_Short task_. Write out everything in the state dinner toasts from "Our Nation, a" down to "call regional development.", word for word.

_Excerpted text_.
........

Mr. President, Mr. Justice Stewart, distinguished guests, ladies and gentlemen:

I have spent some very happy and productive hours today with our distinguished visitor. I have told him that we Americans understand his dreams and the impatience of his people to achieve them.

We know what you mean, Mr. President, when you go at the work of national development, as you have expressed it, with your hoe in your hand. We Americans have hoed the fields of a frontier, too. And we have felt the awe of the desert and the thrill of the mountaintops and the openness of the plains.

We know, as you know, that there is no easy way to progress, no answer in any single formula, and no progress unless educated men are willing and are anxious to get sweat on their brows in an effort to tame the harsh countryside.

We built and we endured in America as you are building and as you will endure. This is the shared experience of our peoples. This is why we take great pride in every step that you take forward.

I believe, Mr. President, that you will find basic understanding of other African issues during your visit in the United States.

Sir, this morning we spoke of the new surge of African cooperation. We acknowledged the interrelation of regional cooperation with economic growth. That, too, is a concept that Americans feel at home with.

Our Nation, a subcontinental nation, is founded on the idea of sovereign states cooperating in every conceivable way.

The United States, in a manner of speaking, comprised the first common market. We have been very active over the last 200 years in many of the other aspects of what we call regional development.

Just this very week I was quite proud to sign into law measures that will provide for the very wise development of two long interstate rivers in America--both the Colorado and the Arkansas.

This is river development that in smaller nations would require interregional cooperation.

So, Mr. President, I think you will find us both responsive and quite sympathetic to your needs and to your views, to your nation that you so ably represent, and to the continent from which you come.

Mrs. Johnson and I are delighted that you could be with us in the First House of the land tonight. I appreciate so much the time we could spend together.

Ladies and gentlemen, I ask you now to raise your glasses to the distinguished President of Chad and to the brave nation which he represents.

Note: The President spoke at 10:08 p.m. in the State Dining Room at the White House. In his opening words he referred to Potter Stewart, Associate Justice of the Supreme Court of the United States.

President Francois Tombalbaye responded in French as follows:

Mr. President, in Chad we are very much aware of the heavy responsibilities weighing upon the United States as one of the foremost world powers of today, as well as of the huge possibilities available to your country to face these enormous responsibilities which are the assuring of peace and well-being of your own people and enabling the rest of the world--powerful and weak alike--to attain this lofty objective.

Mr. President, before I continue, I want to assure you that it is with very great pleasure that I speak here tonight. And I beg your indulgence if I now refer to the history of your nation. If I do so, it is because the history of your nation has great value as an example and a symbol for our times of today.

From 1607 to 1776, you lived as a people under colonial domination. Those were the 13 colonies dependent upon Great Britain, whose trade was dominated by adventurous tradesmen seeking precious metals or growing tobacco and cotton. The exercise of sovereignty was conducted by the metropolitan power, and you had to bear with financial legislation coming directly from England drafted by civil servants specializing in colonial problems.

........

_Supplied data_.
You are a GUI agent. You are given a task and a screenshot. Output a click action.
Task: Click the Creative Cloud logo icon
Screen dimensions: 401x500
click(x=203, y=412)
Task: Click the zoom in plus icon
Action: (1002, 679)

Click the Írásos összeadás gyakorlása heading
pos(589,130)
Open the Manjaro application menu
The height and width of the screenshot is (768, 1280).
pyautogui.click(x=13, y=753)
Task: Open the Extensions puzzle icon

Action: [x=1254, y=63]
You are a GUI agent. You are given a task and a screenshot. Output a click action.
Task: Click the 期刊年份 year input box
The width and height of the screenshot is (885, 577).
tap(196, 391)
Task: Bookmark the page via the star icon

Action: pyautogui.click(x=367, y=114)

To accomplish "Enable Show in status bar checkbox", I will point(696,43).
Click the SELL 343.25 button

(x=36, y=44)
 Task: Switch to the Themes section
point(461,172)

........

_Exercise response_.
Our Nation, a subcontinental nation, is founded on the idea of sovereign states cooperating in every conceivable way.

The United States, in a manner of speaking, comprised the first common market. We have been very active over the last 200 years in many of the other aspects of what we call regional development.